States, already flush with cash surplus of Rs 1.6 lakh crore, will get significantly raised share from the central taxes. Along with this financial devolution, the Central government is also going to devolve the responsibility of planning and implementation of centrally sponsored schemes to states in the coming budget. This makes state budgets the key instruments of gauging the social sector
Just four days before the Union budget, the government accepted the recommendations of the 14th Finance Commission. The Commission’s key recommendation is to increase the states’ share in central taxes from 32 to 42 per cent. It is a windfall that has great ramifications for the social sector. The Commission’s financial allocation will leave the Central government with less money. This implies the Central government will encourage states to spend more on social sector and also devolve implementation of the Centrally-sponsored schemes that currently form bulk of the social sector spending.
This is in line with the government’s efforts to reform Centrally-sponsored schemes. States have been demanding a major say in design and implementation of these programmes. The budget is expected to make some changes in this. The last two budgets show some baby steps have been taken towards this goal.
Windfall for states
Let’s look at the financial gains to states. In 2015-16, going by the Commission’s recommendations, states will get Rs 5.2 lakh crore. This was Rs 3.5 lakh crore in 2014-15. According to the Reserve Bank of India, states already have cash surplus of Rs1.6 lakh crore (in 2012). Just after accepting the Finance Commission’s recommendations, Prime Minister Narendra Modi wrote to the chief ministers, saying, “The ongoing transparent auction of coal and other minerals will result in flow of over Rs 1 lakh crore of additional funds to mineral- and coal-bearing states. Eastern India, which is less developed in spite of having immense mineral resources, is an important gainer and this is an opportunity for this part to catch up with the rest of the country.” It is pouring money for states.

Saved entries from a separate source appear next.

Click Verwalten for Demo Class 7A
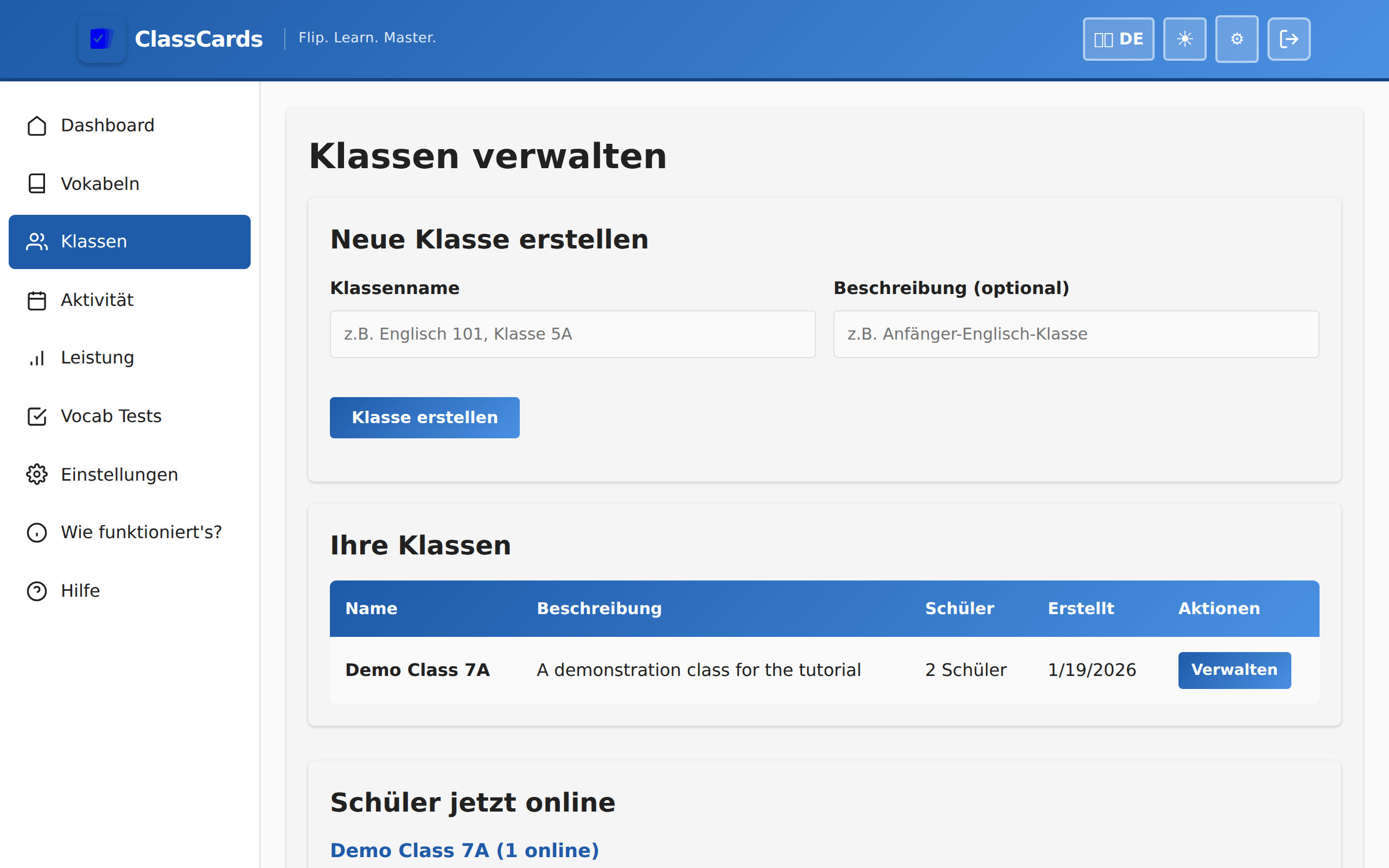Screen dimensions: 1389x868 pos(1234,670)
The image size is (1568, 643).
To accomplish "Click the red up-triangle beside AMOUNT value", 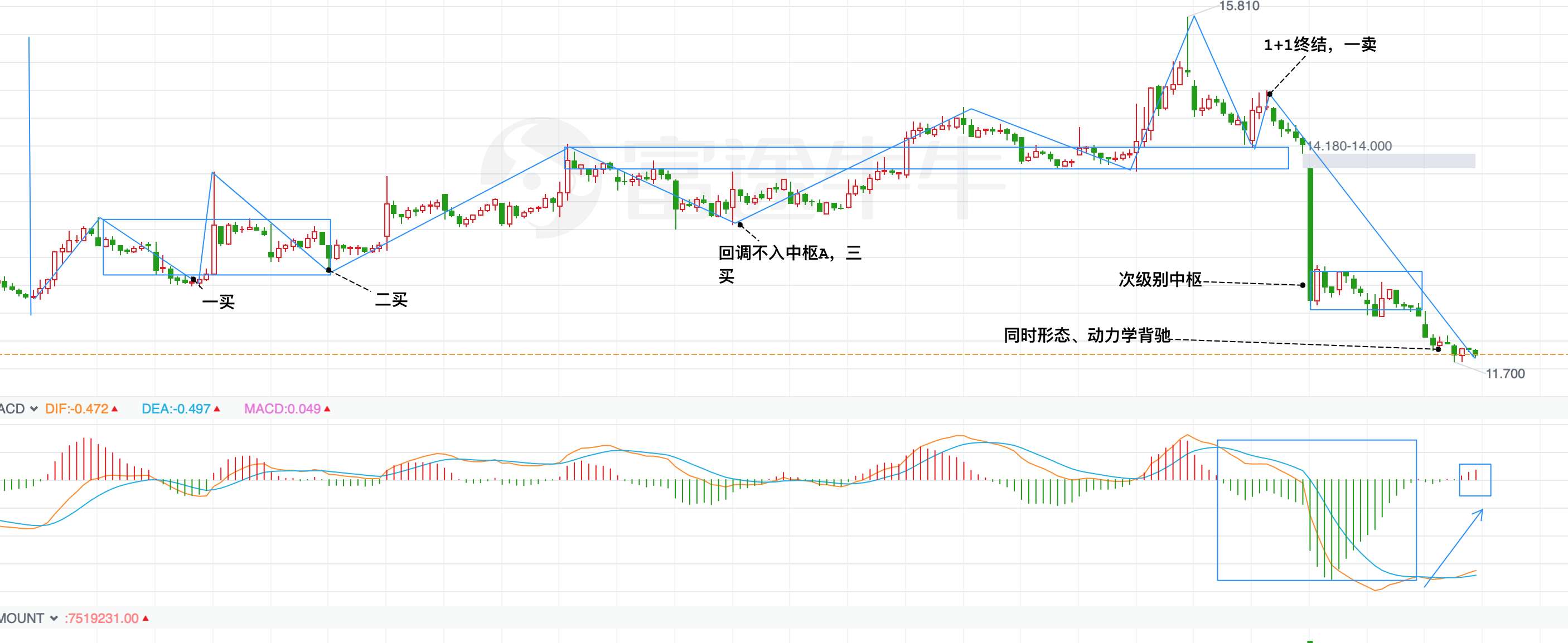I will tap(146, 618).
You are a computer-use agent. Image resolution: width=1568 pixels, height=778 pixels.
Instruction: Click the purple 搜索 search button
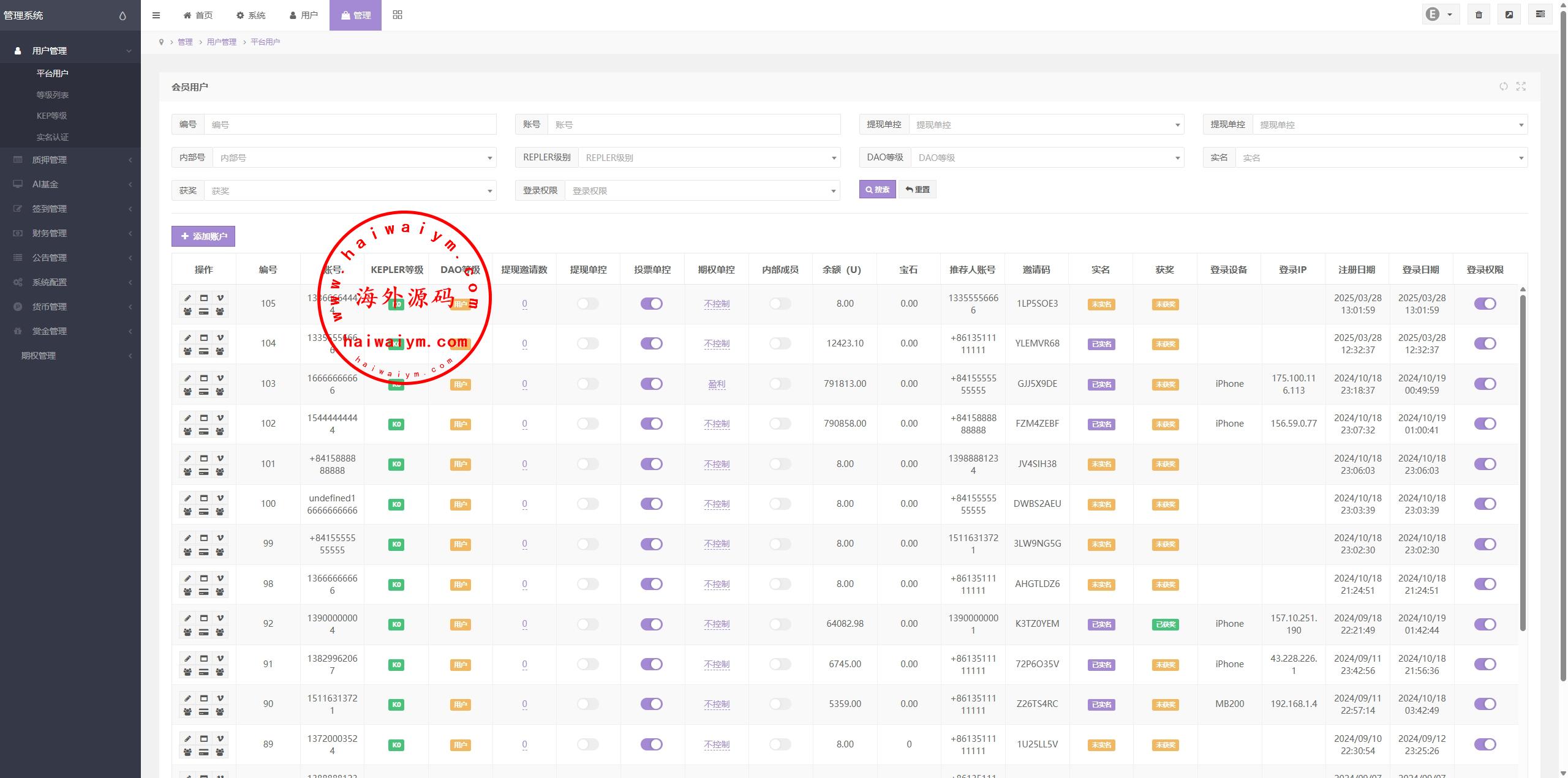pyautogui.click(x=877, y=190)
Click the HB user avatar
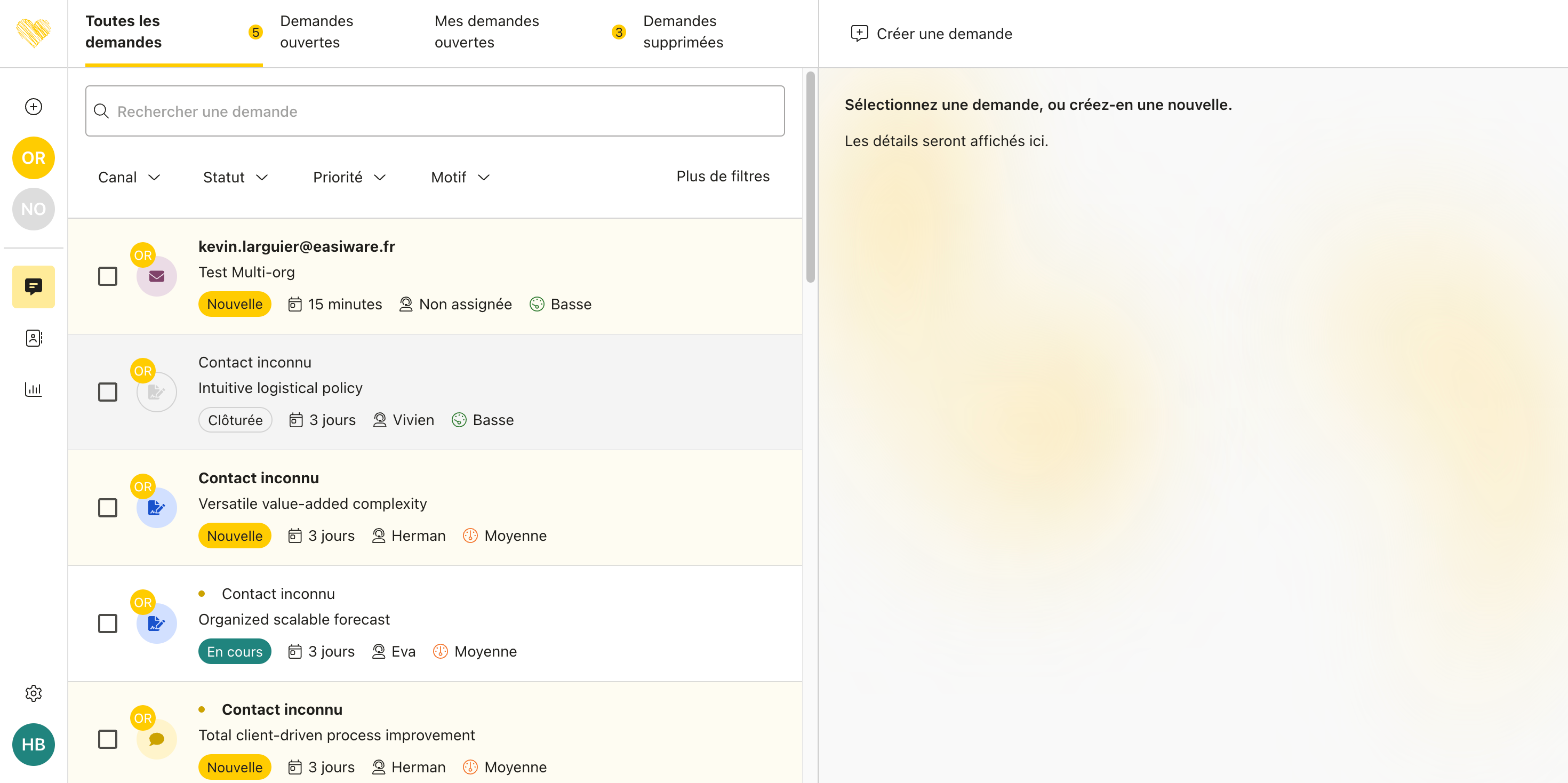Viewport: 1568px width, 783px height. (34, 744)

At the same time, the states are also being given charge of development programmes. Making things clear, Modi did request the chief ministers to take charge of their own development. “In this overall context when you are flush with resources, I would like you to have a fresh look at some of the erstwhile schemes and programmes supported by the Centre. States are free to continue or change these schemes and programmes as per their discretion and requirement. In all these, the Union Government, particularly the NITI Aayog, will support states in developing a strategy and in its execution through ideas, knowledge and technology,” he said.
Challenges for states
States may be rejoicing at this windfall. But their worry starts from here. With the massive funds and also equally massive centrally sponsored schemes, states need to have urgently the institutional mechanism to manage this responsibility. States have been grappling with unspent budget allocations for various social sector programmes. One of the reasons for this is the absence of the capacity at the states’ level to implement programmes. As currently most of the development programmes are routed through the panchayats, states need to increase the institutional capacity of the local bodies in big way. States and panchayats continue to fight each other due to delayed release of funds for programme implementation as well as the states’ refusal to devolve functionaries to panchayats to implement programmes. This is the situation after 25 years of enacting the panchayatiraj system of local governance.
On the other hand, for poor states like Uttar Pradesh, Madhya Pradesh and Odisha, the spread of social programmes will be big and also the budget will be very high. Currently, these are the states that are infamous for their bad governance and least capacity to implement programmes. So, for the states that host the country’s largest chunk of poor may not be getting any result in immediate future due to the financial gain and the autonomy to implement programmes.
How to monitor?
But how will the Central government monitor the progress of development programmes? To begin with, as the budget is expected to declare, the Central government may retain control over flagship programmes like the Mahatma Gandhi National Employment Guarantee Scheme (MGNREGS). But even in this case, states will still be handling close to 60 per cent of the social sector budget. The newly formed NITI Ayog is empowered to monitor this as Modi has written to the chief ministers. The new body is formed of state chief ministers and we may not expect objectivity in performance evaluation. What’s more, the new body is yet to spell out the specifics of how it wants to monitor the states’ performance with the new changes.
From this year, the Central government will send all the development assistance straight to the common pool of states to be used as budgetary support. This favours the states in terms of better account keeping and having a sense of ownership over development programmes that till now were forced upon them by the Centre. This means the state budgets will be the new instruments to gauge development performance.